Il concetto di diritto appronta dunque secondo Ricciardi un’analisi del diritto che può ben definirsi connettiva. È in questa luce che vanno lette le pagine in cui il filosofo del diritto inglese espone il proprio progetto di una chiarificazione del concetto di diritto, come distinta da una sua definizione. Ed è in questa luce che la struttura del libro del 1961 assume contorni più chiari. Anche se le questioni verbali rivestono nel libro una indubbia importanza, Hart nega di considerare una definizione di “diritto” come un risultato desiderabile delle proprie analisi. Egli non si limita a fare della filosofia analitica, ma assume programmaticamente uno stile di analisi che si oppone all’atomismo logico di Russell e al neopositivismo, che a Oxford era rappresentato soprattutto da Alfred Ayer. Anche in questo caso l’interpretazione di Ricciardi è argomentata con numerosi riferimenti a scritti meno noti di Hart, che la letteratura recente ha spesso trascurato. L’immagine de Il concetto di diritto che emerge è quella di un’opera che segue un andamento dialettico (p. 177) in cui le aporie che sorgono dalla rilevazione dei diversi usi di “diritto” sono risolte «individuando gli assunti che le generano». Come Aristotele, Hart prende le mosse dalle opinioni disponibili circa una questione e dai modi di parlare diffusi in un gruppo sociale, ma si spinge più a fondo ritenendo che il compito del filosofo non sia solo di far luce sulle espressioni che usiamo per parlare dei fenomeni bensì sui fenomeni stessi.

→ Il compito:
Rispondi, per favore, a queste domande sul testo:
1. Come viene definita, secondo Ricciardi, l'analisi del diritto proposta da Il concetto di diritto?
2. Chi rappresentava soprattutto il neopositivismo a Oxford?
3. A quale pensatore viene paragonato Hart per il modo in cui prende le mosse dalle opinioni disponibili?
Le righe che seguono non hanno alcun legame con il testo.

→ Righe fornite:

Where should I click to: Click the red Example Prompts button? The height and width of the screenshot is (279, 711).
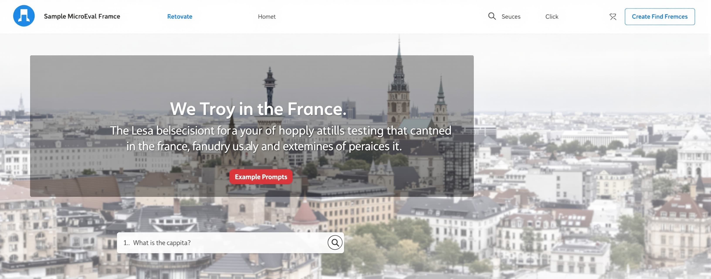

==

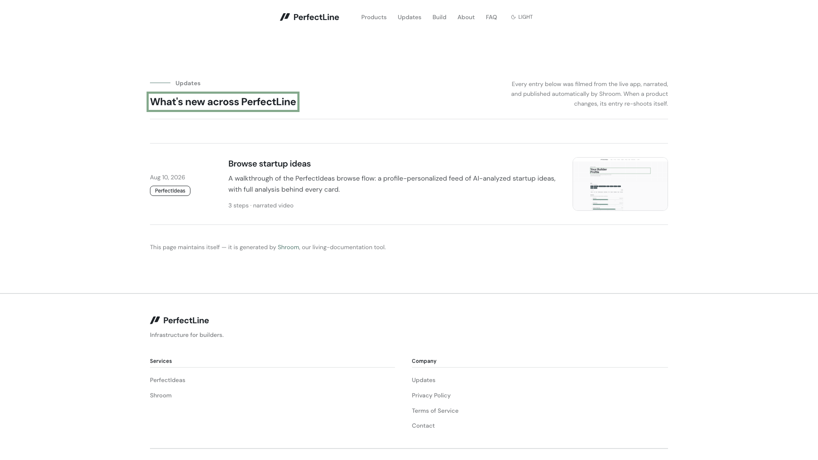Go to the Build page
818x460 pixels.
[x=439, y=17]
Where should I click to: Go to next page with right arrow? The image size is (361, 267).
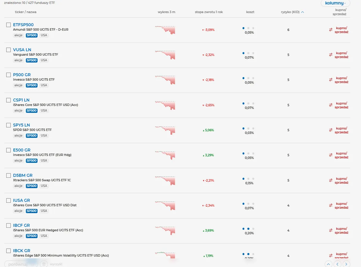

→ Esercizio svolto:
1. Connettiva.
2. Alfred Ayer.
3. Ad Aristotele.